Open drgirasol opened 8 years ago

drgirasol commented 8 years ago

When there is a very strong peak among the size standard peaks, caused by off-scale error, the used method for peak detection is not able to detect all standard fragments. Neither the "minimum threshold" nor the "ignore peaks below x" seem to be able to cope with this problem. Solution: a) change the peak detection algorithm to ignore outliers or b) change the peak detection to use a threshold instead of a minimum threshold or c) adapt the detection algorithm to only consider peaks above the "ignore" threshold

ufcyg commented 8 years ago

peak detecting alorithm reworked aka "adjusting threshold bug"

The "ignore approx x bp" is not affecting the detection algorithm in any way. The minimum threshold will be only used if the calculated "maximum peaks of the lower ones" is below 300 RFU. Previous Version of peakAdaptM first scanned the data for peaks at a minimum threshold of 150 RFU, after this first detection some variables (maximum dist between peaks, peak prominence and threshold) will be adjusted and then the highest peak was removed if it was "far enough" away from the median of the other peaks.

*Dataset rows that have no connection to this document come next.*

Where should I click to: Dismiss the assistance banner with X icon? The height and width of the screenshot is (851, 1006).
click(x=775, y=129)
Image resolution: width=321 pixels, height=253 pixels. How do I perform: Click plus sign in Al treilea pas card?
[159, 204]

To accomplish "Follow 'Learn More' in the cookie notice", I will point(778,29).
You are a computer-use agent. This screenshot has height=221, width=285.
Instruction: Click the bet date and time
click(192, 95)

Main problem of the new data was the, in comparsion to the other peaks, massive false signal. This caused the algorithm for adapting threshold to use a much to high adjusted threshold as intended.

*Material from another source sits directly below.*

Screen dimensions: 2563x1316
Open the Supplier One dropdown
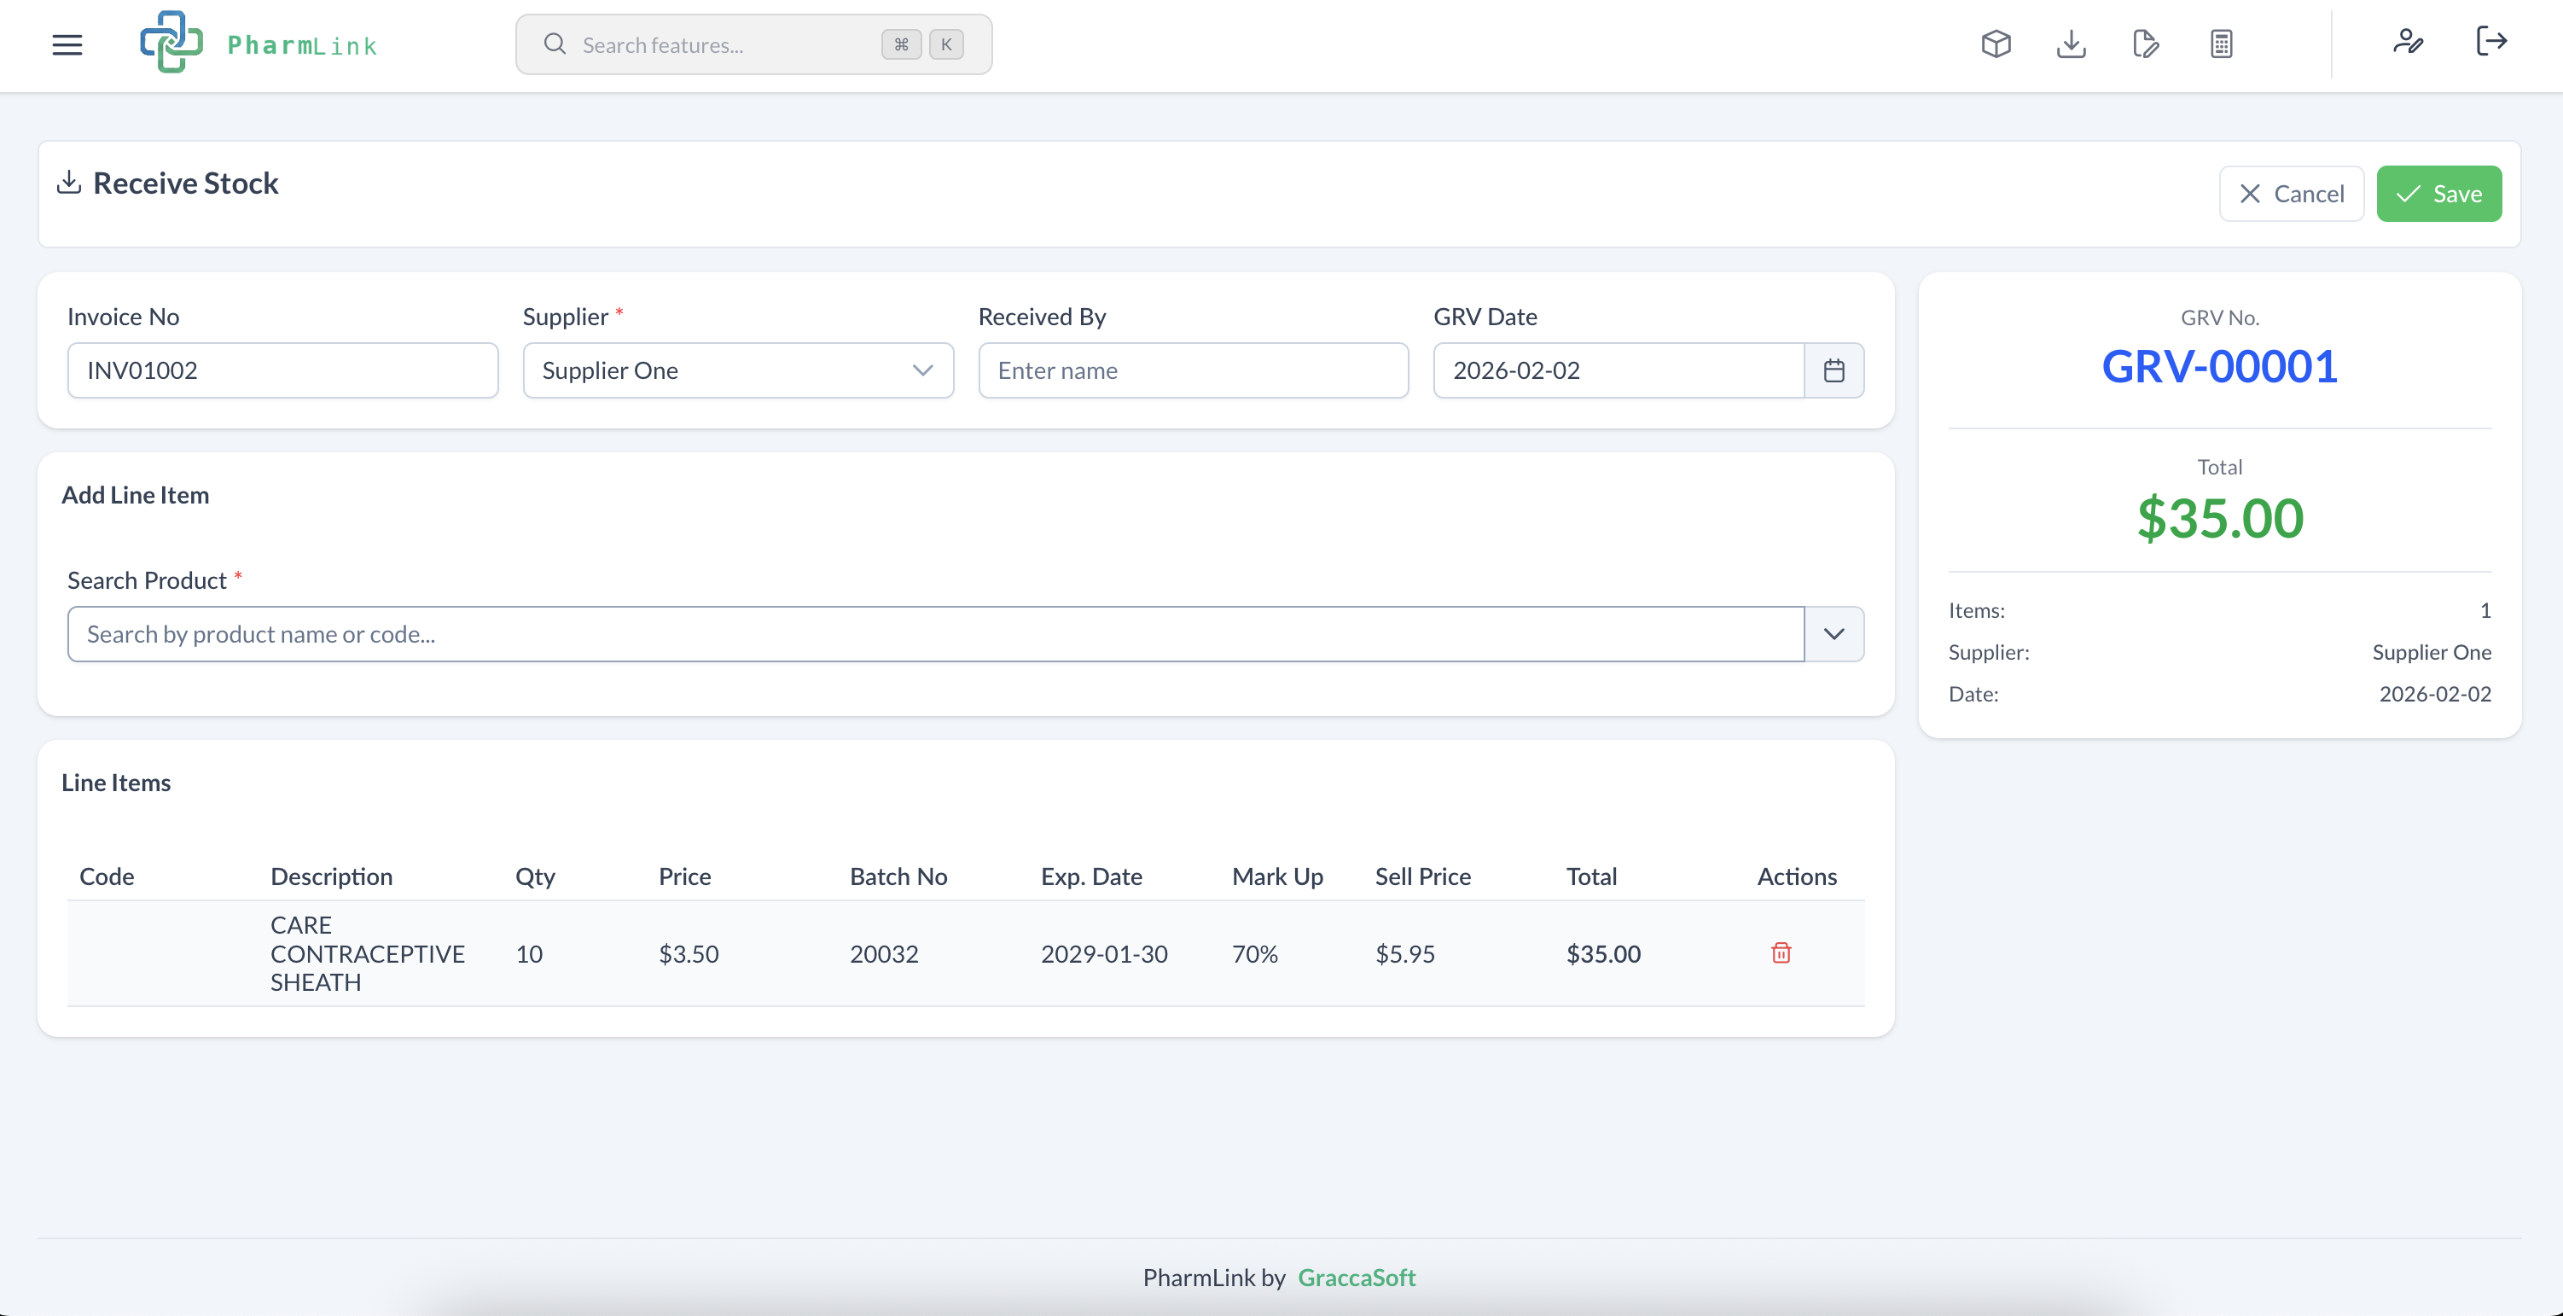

This approach "from the borders to the middle" is replaced by a new version after the first scan the percentual difference between the median of all found peak heights, and the mean of all found peaks except the biggest. If the difference is higher than 2.5% the biggest peaks will be removed till the difference is smaller than 2.5%.

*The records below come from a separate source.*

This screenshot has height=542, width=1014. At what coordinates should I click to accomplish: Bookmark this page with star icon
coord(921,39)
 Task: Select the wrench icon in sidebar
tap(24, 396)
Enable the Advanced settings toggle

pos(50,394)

In the next step the threshold will be adjusted as in the previous version.

Again a peak detection is done with adjusted variables. If there are less or equal peaks according to the ladder file, the threshold will be adjusted 10 RFU lower and another peak detection occures. When there are enough peaks, the difference between median is calculated and bigger peaks removed till the difference is below 2.5% again. If no peaks are removed this way the lowest peak will be removed, because the threshold adjustment is done till there is a minimum of one more peak than preset by the ladder file.

Furthermore affected files by this change: FSAnalyzerGUIv3.mat FSAdebug.mat callplotM.mat calcpeakqual.mat

drgirasol commented 8 years ago

How did you determine the 2.5 %? Did you evaluate good size marker FSAs for that?

If you tested the new implementation please create a pull request for it.

drgirasol commented 8 years ago

It would be nice to have a wiki entry for the peak detection. It should include the steps as described here as well as the names of the matlab functions (linked to documentation) that are used. I already adapted your description in the Wiki. But there are still some open questions...

ufcyg commented 8 years ago

a range of 1.2 % to 1.8 % difference has been on every tested file (around 100) when all false high peaks have been removed; in contrast to around 20-60% when all peaks are considered i tried a setup with 5% preset before, but this led to less satisfying results by not removing false high peaks in several samples, while 2% and lower tend to falsely remove high, but real peaks.

at the end of the day i want to remind that this preanalysis is a way of making work easier with this less amount of data it is not possible to create a learning algorithm and thatfor there is no way to replace a human being checking the data before an analysis is started.